DATASET EXTRACT>
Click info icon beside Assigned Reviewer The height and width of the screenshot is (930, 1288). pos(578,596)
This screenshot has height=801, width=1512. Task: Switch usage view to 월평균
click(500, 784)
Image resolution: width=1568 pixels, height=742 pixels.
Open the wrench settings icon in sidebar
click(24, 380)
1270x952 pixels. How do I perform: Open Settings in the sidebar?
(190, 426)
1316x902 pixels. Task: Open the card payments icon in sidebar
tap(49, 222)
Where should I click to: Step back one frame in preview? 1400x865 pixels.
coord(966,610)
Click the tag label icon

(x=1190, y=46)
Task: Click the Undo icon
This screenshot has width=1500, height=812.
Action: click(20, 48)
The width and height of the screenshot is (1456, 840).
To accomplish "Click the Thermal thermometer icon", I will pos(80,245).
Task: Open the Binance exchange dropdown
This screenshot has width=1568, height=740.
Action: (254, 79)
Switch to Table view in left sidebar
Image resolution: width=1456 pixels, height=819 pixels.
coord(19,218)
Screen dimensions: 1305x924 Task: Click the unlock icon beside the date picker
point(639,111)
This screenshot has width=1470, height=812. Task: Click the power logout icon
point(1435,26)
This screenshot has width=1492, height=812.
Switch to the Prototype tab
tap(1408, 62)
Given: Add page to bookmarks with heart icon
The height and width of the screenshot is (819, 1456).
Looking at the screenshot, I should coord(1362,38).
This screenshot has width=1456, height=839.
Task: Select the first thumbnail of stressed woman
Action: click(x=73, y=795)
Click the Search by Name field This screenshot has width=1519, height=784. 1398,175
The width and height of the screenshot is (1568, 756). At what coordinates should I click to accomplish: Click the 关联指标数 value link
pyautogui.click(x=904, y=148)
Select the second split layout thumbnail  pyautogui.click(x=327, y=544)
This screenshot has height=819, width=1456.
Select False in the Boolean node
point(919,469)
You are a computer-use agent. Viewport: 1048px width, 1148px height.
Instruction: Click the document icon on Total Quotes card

PROBLEM DETAILS>
Make an exact transcription of the entries above.

REPLY TO THE EXERCISE>
Click info icon beside Assigned Reviewer The height and width of the screenshot is (930, 1288). pos(578,596)
This screenshot has height=801, width=1512. Task: Switch usage view to 월평균
click(500, 784)
Image resolution: width=1568 pixels, height=742 pixels.
Open the wrench settings icon in sidebar
click(24, 380)
1270x952 pixels. How do I perform: Open Settings in the sidebar?
(190, 426)
1316x902 pixels. Task: Open the card payments icon in sidebar
tap(49, 222)
Where should I click to: Step back one frame in preview? 1400x865 pixels.
coord(966,610)
Click the tag label icon

(x=1190, y=46)
Task: Click the Undo icon
This screenshot has width=1500, height=812.
Action: click(20, 48)
The width and height of the screenshot is (1456, 840).
To accomplish "Click the Thermal thermometer icon", I will pos(80,245).
Task: Open the Binance exchange dropdown
This screenshot has width=1568, height=740.
Action: (254, 79)
Switch to Table view in left sidebar
Image resolution: width=1456 pixels, height=819 pixels.
coord(19,218)
Screen dimensions: 1305x924 Task: Click the unlock icon beside the date picker
point(639,111)
This screenshot has width=1470, height=812. Task: Click the power logout icon
point(1435,26)
This screenshot has width=1492, height=812.
Switch to the Prototype tab
tap(1408, 62)
Given: Add page to bookmarks with heart icon
The height and width of the screenshot is (819, 1456).
Looking at the screenshot, I should coord(1362,38).
This screenshot has width=1456, height=839.
Task: Select the first thumbnail of stressed woman
Action: click(x=73, y=795)
Click the Search by Name field This screenshot has width=1519, height=784. 1398,175
The width and height of the screenshot is (1568, 756). At what coordinates should I click to accomplish: Click the 关联指标数 value link
pyautogui.click(x=904, y=148)
Select the second split layout thumbnail  pyautogui.click(x=327, y=544)
This screenshot has height=819, width=1456.
Select False in the Boolean node
point(919,469)
You are a computer-use agent. Viewport: 1048px width, 1148px height.
Instruction: Click the document icon on Total Quotes card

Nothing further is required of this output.